While he has been out for some time now to some people (he liked a guy a few years back and accidentally disclosed the gender identity of the person to his friends, which made him admit that he was indeed gay, to which they replied: “We were just waiting for you to tell us. We already know.”), it was only now that he officially came out to everyone. 

He was aware of the possible political repercussions of posting that photo. As the legislative staff officer of a conservative and controversial politician actively roadblocking the passage of the SOGIE Equality Bill, which has been languishing in Congress for more than two decades already, he understood that it might potentially offend some of the people in his workplace—politicians, parties, other staff. 

“Collaboration is key. Kung magkakaroon ng strain [sa] collaboration, it will also [harm] our performance. I really treat it very carefully.”

But the post hasn’t raised any brows from his workmates, including his senator boss—at least, not yet. 

“He knows,” referring to the senator he works for. “And we respect each other…it’s not an issue for the both of us.” 

Despite this, he struggles with the fact that his boss is fundamentally against the rights of the community he’s part of. 

Illustration by Pammy Orlina

“I believe in him. Siguro sa aspect na ‘yun, personally, I step away. Mahirap kasi if masyado akong involved, iba yung may personal feelings. I really focus on the other things, the other issues…because kasama ko siya dun sa advocacies nya ngayon, marami kaming magagawa, mas wider ang reach namin. Yung part na ‘yun, medyo umiiwas ako dun.

“Any move that I do, any word that I say is polarizing, one way or another. Sa dami ng issues na gusto kong ayusin [in the] Philippines, baka hindi ko na kayanin.

“Hindi naman affected ang employment [ko], because [the senator] knows my stand on the issues…I’m more concerned na parang, medyo meron kaming konting alignment on some operational issues of the bill, and if I verbalize it, marami akong magiging kaaway…hindi ko issue yung nature ng bill, nandun lang ako sa operationalization.”

When I pressed him about what specific operationalization issues he foresaw in the proposed legislation, he explained:

“Yung mga licenses, in general, wala naman yung concern…yung pag-o-operationalize lang ng, how do you define yung issue ng discrimination sa bill? [That] might also be a problem…If two rights are in conflict with each othernot necessarily religious, kasi pwede namang workplace, ethnicity—if sila yung mag-conflict with each other, sino yung papanigan, sino yung mas matimbang? Kasi malamang sa malamang, wala yang compromise. It’s either one way or another, merong madedehado dyan. Sa’n ka lulugar? Minsan ganun ang concern.

“Meron kasi akong fear of having conflicts. Siguro trauma na rin yun from the past. Ayoko rin naman din na maging apathetic, always at the middle or neutral.

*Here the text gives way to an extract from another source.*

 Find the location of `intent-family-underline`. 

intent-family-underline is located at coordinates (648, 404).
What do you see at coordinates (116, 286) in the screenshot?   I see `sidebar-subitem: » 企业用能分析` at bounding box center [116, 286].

Sometimes I just have to pick my battles…Here kasi sa office, we can discuss everything, but [once we’ve made] a decision, we try as much as possible to rally behind that decision, whether we’re okay or not. But with [the SOGIE Equality Bill], ako na rin ang konting nag-step away. I choose to focus on other items because, sila na yun, and hindi na rin ako palaging conflicted every day.”

“Baka yun yung sacrifice na kailangan kong gawin para matulungan ko yung mas marami…may ganun akong feeling, at times.”

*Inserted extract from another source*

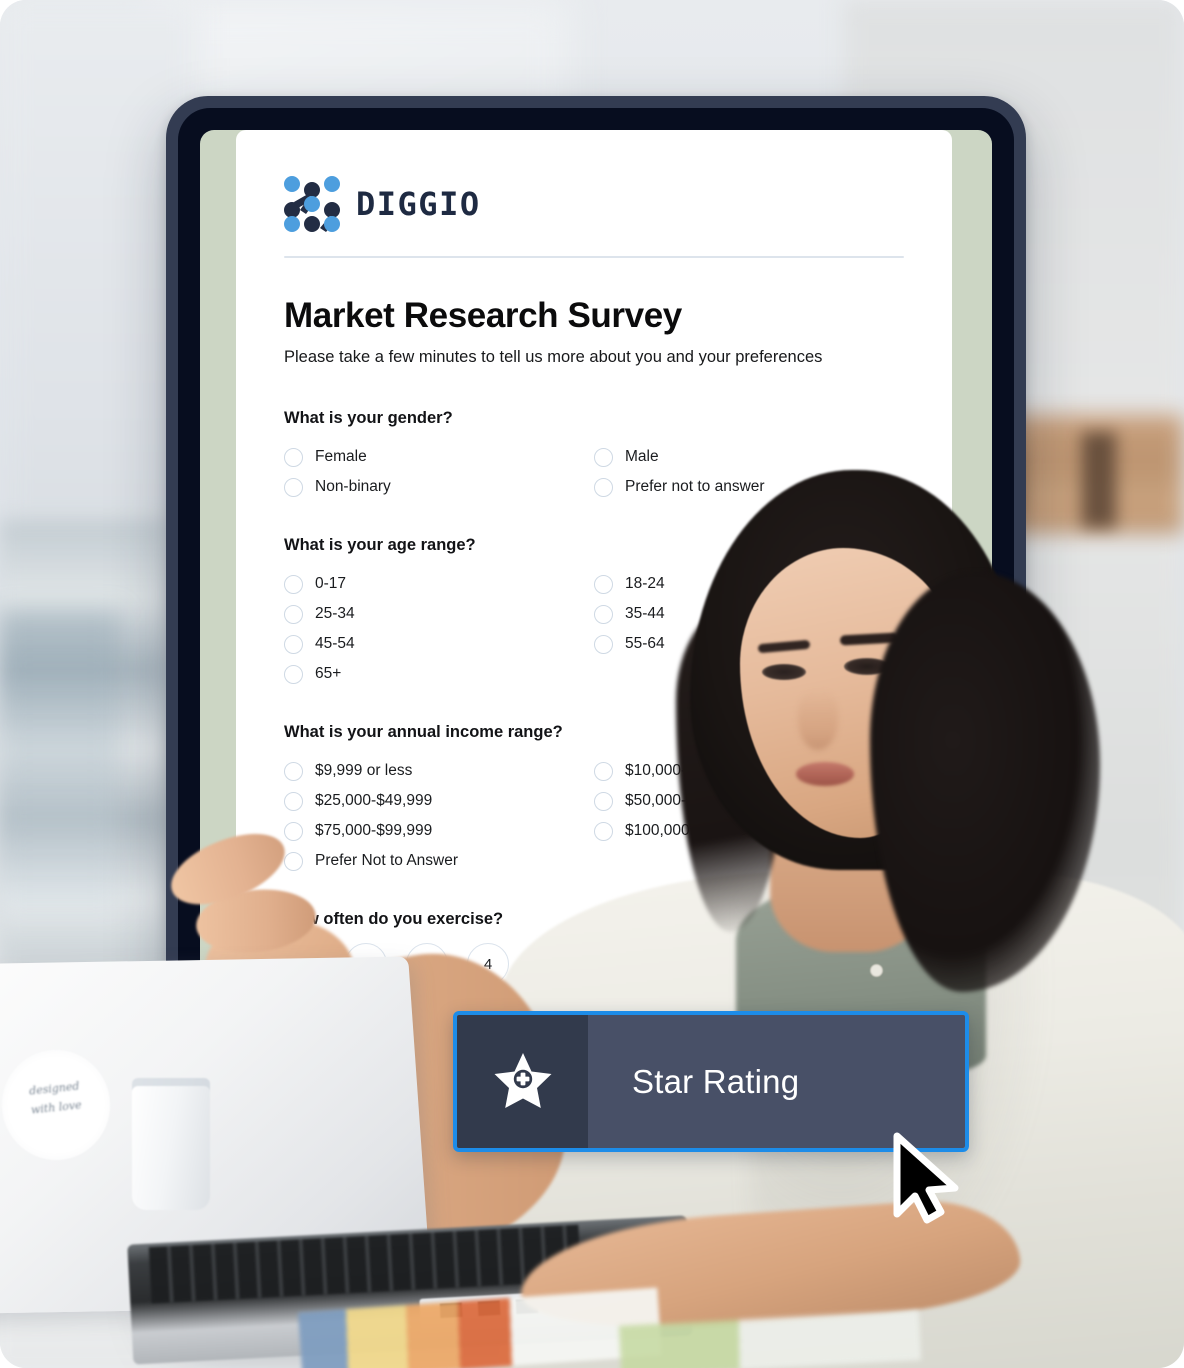 Image resolution: width=1184 pixels, height=1368 pixels. Describe the element at coordinates (749, 801) in the screenshot. I see `option-income-50k-75k: $50,000-$74,999` at that location.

Before we ended our call, I asked if he thought his experience just proves that we’re just tolerated and not accepted in society—that expressing ourselves is okay only up to the point that we demand equal rights:

“Yes, totoo na tolerated lang tayo, hindi tayo fully accepted…hindi pa rin nawa-walk the talk yung acceptance here in the Philippines.

“One thing that I’ve learned in this is when you set aside emotions and you get to talk with cooler heads, more work gets done…I hope, for us to move forward, both sides must learn to communicate with each other.

“What’s the compromise? Kung meron man. Or kung wala man: how do we move forward?”